In a bid to compete for market share, Australia’s majors, second tiers and non-bank lenders continue to slash the interest on their respective fixed rate products.

St George slashed up to 55 basis points off its suite of fixed rate products.

Effective from today, the major now boasts a one and two year fixed rate of just 6.59 per cent, as well as a three and four year rate of just 6.99 per cent and 7.04 per cent.


The bank’s chief executive officer Rob Chapman said the 0.55 per cent rate reduction represented a “very competitive offer for customers”.

“We’re seeing continued customer interest in our fixed home loan options, which offer customers certainty about their home loan repayments for a fixed period.”

But St George wasn’t the only lender to slash rates.

Citibank cut 34 basis points from its three year fixed rate, taking it to just 6.45 per cent.

The second tier lender has slashed more than 75 basis points from its fixed rates in the last month alone.

The lender’s head of mortgages Vibha Coburn said the bank’s fixed rates were now cheaper than the variable rates, providing customers more certainty in the current turbulent economic environment.

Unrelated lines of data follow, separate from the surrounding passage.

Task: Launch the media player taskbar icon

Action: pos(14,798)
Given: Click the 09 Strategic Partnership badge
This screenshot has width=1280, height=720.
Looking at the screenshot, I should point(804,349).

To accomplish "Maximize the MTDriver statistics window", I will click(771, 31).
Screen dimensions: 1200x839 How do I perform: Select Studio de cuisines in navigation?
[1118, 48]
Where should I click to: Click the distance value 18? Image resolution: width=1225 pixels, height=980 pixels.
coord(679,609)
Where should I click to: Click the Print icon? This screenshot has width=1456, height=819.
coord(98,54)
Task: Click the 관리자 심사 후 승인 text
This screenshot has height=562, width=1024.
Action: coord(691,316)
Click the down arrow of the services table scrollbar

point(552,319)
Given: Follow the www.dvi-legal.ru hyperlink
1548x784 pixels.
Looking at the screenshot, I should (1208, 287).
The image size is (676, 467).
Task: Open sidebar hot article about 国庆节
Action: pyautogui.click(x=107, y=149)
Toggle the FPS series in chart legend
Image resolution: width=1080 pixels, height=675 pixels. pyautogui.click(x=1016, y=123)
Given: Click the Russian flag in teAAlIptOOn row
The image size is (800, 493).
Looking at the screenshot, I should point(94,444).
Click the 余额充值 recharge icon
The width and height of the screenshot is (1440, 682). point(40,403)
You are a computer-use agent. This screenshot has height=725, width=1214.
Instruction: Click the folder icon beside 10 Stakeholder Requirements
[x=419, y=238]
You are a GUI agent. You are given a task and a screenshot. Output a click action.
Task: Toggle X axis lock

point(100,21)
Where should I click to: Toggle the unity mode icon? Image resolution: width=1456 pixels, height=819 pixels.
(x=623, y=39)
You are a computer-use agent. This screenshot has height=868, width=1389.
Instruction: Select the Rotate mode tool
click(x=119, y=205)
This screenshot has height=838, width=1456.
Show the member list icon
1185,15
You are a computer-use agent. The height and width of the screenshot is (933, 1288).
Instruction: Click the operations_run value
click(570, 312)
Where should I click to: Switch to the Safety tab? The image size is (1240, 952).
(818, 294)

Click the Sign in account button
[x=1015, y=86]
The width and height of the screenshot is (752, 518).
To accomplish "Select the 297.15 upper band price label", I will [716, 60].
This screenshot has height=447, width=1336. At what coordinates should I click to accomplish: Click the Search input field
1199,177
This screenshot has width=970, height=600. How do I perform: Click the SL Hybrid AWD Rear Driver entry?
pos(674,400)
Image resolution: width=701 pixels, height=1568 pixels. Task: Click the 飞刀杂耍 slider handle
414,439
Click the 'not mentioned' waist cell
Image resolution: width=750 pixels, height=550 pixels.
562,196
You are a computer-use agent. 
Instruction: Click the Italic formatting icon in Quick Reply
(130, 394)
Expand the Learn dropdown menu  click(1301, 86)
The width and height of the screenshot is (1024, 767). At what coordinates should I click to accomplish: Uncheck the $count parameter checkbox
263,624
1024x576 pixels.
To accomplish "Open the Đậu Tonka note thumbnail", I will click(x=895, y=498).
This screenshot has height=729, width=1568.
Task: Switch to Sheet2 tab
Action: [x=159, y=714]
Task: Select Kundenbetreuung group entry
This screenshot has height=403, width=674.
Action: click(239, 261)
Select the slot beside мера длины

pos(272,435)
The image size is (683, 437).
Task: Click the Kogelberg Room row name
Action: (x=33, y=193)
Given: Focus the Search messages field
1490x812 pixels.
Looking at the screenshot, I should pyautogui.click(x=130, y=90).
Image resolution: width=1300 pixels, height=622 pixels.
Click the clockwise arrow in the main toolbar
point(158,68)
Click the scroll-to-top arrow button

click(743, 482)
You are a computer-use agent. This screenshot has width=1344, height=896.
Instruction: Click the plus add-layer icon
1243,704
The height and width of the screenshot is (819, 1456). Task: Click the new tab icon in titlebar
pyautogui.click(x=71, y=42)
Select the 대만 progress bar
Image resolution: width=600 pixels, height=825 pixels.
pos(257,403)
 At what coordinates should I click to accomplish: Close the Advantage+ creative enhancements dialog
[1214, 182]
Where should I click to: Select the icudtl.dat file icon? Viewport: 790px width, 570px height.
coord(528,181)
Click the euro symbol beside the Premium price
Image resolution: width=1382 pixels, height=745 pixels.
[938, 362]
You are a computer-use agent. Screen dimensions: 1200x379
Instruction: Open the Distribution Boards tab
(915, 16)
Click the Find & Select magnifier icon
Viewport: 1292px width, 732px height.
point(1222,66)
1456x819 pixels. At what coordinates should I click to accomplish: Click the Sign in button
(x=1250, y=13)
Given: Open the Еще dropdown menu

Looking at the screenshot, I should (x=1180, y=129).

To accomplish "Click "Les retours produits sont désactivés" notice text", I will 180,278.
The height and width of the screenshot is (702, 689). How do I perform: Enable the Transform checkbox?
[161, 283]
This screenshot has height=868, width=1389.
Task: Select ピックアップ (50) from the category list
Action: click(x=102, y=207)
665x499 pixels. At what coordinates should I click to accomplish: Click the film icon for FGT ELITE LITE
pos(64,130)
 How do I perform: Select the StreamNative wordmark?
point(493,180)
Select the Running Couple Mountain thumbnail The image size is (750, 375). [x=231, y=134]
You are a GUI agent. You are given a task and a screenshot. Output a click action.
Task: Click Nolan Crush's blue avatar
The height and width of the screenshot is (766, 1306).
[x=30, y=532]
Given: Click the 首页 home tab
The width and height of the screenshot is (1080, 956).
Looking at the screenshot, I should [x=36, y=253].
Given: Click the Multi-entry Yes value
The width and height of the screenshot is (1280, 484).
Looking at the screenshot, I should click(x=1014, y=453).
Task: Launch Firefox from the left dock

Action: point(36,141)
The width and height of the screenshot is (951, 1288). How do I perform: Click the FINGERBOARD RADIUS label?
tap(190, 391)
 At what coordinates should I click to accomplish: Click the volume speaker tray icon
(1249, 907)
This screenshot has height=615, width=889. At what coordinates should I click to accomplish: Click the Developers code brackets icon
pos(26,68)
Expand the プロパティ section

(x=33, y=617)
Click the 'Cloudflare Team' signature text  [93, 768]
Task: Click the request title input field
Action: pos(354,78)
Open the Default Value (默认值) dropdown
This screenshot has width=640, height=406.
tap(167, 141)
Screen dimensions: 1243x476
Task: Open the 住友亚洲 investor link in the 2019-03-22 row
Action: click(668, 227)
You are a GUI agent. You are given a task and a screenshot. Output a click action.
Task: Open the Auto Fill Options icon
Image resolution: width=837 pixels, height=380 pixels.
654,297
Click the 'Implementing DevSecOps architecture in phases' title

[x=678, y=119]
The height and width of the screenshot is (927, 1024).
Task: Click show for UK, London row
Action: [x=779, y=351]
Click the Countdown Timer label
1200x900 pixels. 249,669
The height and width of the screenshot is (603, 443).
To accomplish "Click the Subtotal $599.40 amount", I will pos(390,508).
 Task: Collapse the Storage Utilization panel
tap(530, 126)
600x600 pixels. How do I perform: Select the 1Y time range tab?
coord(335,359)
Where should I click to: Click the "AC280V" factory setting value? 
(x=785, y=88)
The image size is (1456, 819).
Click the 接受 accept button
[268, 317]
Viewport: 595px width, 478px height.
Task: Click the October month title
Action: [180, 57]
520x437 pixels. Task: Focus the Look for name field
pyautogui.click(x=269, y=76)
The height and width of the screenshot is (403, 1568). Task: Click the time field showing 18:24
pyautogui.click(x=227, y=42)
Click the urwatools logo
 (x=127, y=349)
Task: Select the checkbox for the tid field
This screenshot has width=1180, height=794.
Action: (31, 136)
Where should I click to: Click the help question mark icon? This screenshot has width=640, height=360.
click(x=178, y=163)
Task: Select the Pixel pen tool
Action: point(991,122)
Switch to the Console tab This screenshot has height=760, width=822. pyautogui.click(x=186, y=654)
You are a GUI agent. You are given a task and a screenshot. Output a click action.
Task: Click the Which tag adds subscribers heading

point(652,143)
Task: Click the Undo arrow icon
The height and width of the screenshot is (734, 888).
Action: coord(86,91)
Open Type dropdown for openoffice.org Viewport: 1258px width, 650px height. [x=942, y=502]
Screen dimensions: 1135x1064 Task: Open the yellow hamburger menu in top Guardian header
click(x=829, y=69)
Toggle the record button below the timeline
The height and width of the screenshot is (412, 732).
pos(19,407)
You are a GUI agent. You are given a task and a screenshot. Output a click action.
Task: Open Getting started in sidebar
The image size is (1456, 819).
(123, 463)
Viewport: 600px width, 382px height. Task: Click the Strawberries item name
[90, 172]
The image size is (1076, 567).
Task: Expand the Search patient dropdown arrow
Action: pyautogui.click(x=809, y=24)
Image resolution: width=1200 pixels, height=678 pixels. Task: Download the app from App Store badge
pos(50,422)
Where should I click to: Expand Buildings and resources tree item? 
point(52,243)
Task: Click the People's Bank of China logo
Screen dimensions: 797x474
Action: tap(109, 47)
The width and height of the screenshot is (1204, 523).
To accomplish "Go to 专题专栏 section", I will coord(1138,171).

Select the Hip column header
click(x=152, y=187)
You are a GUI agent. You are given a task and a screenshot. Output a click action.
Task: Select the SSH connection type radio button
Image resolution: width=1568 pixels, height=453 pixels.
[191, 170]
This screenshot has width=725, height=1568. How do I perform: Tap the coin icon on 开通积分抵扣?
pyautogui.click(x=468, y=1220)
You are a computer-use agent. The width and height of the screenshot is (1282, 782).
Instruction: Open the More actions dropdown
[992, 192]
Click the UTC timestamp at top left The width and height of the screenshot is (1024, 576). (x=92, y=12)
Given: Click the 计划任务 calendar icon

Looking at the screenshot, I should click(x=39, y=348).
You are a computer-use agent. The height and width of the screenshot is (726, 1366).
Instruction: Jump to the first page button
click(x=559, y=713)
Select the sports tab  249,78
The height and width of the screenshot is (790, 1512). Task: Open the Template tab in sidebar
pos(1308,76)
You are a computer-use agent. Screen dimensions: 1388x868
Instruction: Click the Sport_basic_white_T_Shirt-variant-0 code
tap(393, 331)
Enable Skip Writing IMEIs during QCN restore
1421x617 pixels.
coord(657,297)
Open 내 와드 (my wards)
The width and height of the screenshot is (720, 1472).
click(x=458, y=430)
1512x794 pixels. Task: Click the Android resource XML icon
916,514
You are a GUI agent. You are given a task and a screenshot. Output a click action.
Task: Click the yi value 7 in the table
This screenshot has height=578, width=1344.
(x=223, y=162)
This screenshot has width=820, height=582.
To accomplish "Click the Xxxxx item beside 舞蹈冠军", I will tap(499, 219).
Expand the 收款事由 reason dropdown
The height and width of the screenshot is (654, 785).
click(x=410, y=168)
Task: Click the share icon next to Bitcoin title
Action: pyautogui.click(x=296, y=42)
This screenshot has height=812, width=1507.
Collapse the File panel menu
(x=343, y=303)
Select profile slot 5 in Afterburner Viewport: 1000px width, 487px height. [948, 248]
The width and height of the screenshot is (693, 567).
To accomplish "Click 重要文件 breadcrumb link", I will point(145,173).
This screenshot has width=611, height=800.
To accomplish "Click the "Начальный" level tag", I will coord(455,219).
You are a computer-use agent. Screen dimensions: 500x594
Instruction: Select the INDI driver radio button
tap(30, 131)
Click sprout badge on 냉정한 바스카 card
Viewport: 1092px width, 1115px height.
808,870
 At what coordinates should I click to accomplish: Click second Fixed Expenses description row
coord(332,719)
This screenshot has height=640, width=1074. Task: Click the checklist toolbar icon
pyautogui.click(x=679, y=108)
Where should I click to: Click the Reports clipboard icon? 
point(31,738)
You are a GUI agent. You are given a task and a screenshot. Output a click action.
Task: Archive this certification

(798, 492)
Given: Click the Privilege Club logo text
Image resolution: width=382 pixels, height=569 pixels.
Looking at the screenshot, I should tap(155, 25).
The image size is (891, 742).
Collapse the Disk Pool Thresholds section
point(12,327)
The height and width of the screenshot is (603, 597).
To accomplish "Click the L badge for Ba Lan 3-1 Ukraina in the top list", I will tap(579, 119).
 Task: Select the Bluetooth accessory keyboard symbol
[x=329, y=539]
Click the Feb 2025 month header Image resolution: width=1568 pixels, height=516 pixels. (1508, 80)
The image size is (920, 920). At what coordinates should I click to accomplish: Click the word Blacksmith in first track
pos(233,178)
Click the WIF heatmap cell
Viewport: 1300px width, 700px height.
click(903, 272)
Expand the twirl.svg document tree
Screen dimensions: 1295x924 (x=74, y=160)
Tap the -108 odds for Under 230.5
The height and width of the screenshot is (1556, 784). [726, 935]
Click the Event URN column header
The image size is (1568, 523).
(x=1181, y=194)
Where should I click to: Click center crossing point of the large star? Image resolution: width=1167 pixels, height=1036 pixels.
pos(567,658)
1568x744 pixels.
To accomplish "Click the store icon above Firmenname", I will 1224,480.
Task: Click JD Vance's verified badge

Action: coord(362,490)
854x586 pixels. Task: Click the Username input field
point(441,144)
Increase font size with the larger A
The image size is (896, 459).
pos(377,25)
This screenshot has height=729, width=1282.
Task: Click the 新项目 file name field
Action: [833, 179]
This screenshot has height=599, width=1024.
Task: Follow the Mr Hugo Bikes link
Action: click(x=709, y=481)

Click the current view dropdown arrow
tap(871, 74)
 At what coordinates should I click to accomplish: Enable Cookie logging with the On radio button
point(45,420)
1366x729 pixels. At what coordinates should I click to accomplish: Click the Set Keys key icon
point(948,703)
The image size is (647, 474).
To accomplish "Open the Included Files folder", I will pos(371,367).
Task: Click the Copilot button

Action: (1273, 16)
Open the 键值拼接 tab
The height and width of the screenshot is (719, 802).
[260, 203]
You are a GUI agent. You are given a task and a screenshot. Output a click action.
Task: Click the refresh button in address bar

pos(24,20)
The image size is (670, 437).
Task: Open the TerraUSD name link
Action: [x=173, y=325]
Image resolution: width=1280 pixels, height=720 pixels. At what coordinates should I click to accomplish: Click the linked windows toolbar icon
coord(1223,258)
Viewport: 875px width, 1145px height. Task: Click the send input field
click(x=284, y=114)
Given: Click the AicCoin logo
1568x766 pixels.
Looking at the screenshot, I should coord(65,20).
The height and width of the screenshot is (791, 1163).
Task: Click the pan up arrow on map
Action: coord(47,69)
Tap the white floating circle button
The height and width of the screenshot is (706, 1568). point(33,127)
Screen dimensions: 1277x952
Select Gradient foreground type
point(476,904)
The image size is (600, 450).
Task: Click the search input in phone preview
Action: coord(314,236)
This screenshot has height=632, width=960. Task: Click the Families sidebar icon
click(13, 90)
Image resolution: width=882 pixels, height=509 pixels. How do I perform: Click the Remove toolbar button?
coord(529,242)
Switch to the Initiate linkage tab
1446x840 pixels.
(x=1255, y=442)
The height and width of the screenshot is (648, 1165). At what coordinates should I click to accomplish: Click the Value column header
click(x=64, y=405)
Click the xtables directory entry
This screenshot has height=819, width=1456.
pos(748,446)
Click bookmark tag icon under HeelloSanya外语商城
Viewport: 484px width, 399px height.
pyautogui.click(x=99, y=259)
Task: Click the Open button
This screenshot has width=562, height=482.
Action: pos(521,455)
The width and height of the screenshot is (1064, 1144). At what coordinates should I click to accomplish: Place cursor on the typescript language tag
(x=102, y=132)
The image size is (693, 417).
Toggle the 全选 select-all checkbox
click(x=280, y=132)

“Our competitive rates are more than 55 basis points lower than the variable rates currently offered by Citibank. Customers with the view that variable rates could reduce even further in the short-term may still be better off locking in a lower fixed rate now,” she said.

Non-bank lenders Future Financial and Iden also cut the interest on their respective fixed rate products.

Future Financial trimmed its three year fixed rate to 6.59 per cent, while Iden now offers a three year fixed rate of 6.54 per cent.